## WORK ITEM
Reprint all of the data below exactly as shown and skip every image.
——
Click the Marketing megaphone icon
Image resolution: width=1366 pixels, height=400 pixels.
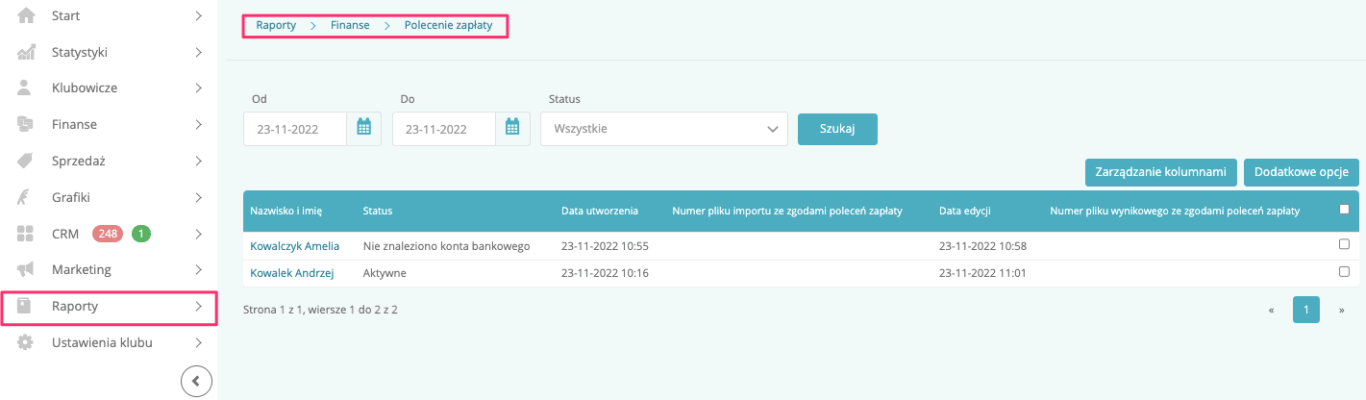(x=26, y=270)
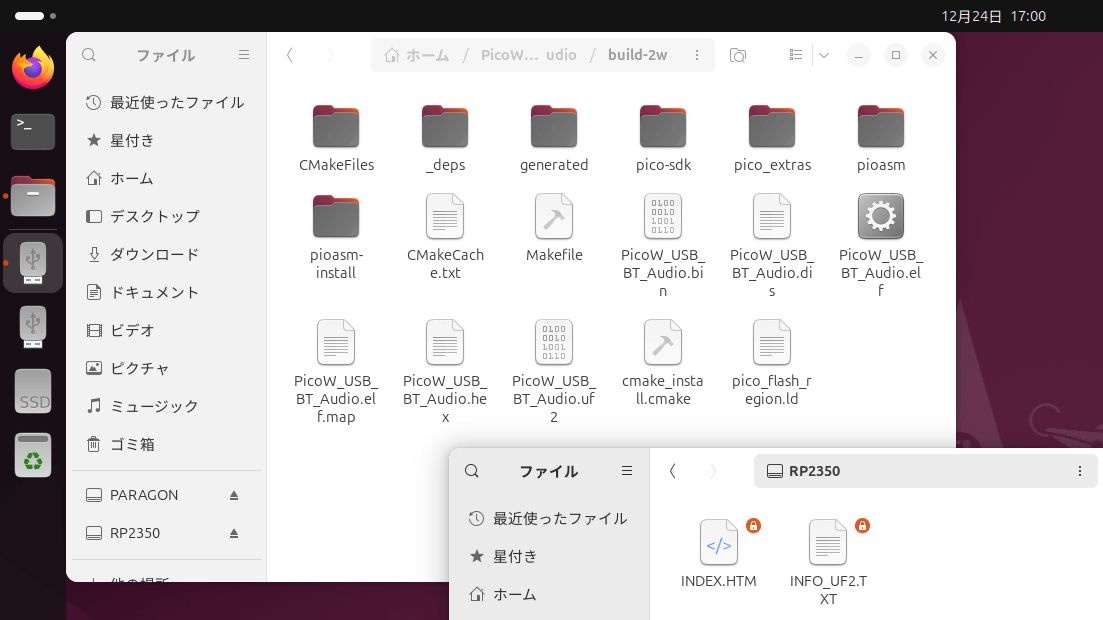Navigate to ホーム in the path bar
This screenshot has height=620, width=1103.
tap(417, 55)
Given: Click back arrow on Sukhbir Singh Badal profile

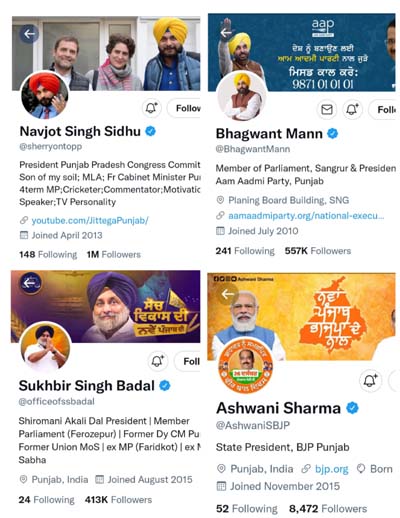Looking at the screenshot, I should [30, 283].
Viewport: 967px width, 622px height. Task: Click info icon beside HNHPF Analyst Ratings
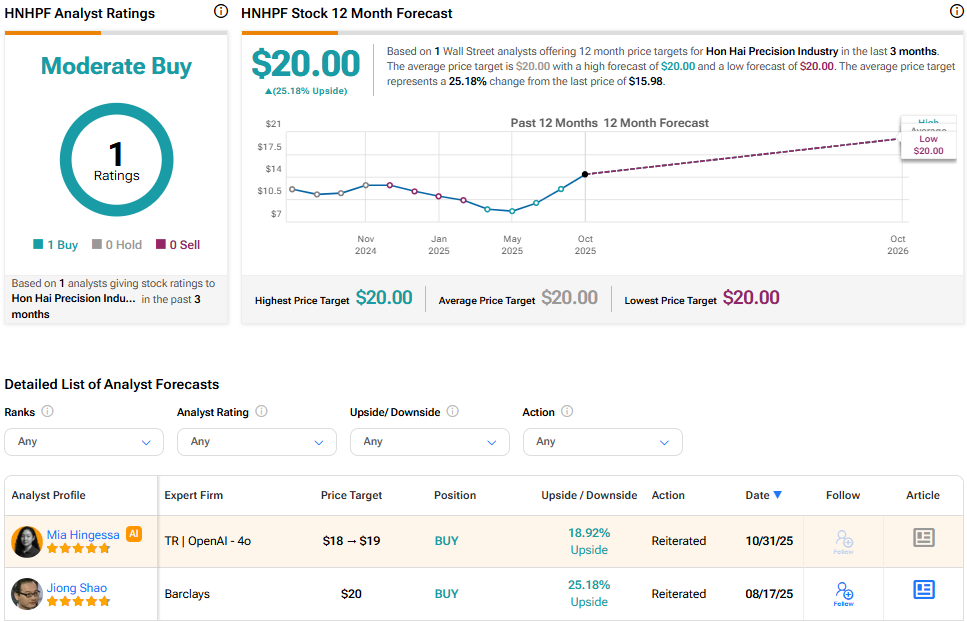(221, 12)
——
## ANSWER BOX
Click the Marketing megaphone icon
Image resolution: width=1366 pixels, height=400 pixels.
(x=26, y=270)
Navigate to ホーム in the path bar
This screenshot has height=620, width=1103.
tap(417, 55)
Given: Click back arrow on Sukhbir Singh Badal profile

Looking at the screenshot, I should [30, 283].
Viewport: 967px width, 622px height. Task: Click info icon beside HNHPF Analyst Ratings
(221, 12)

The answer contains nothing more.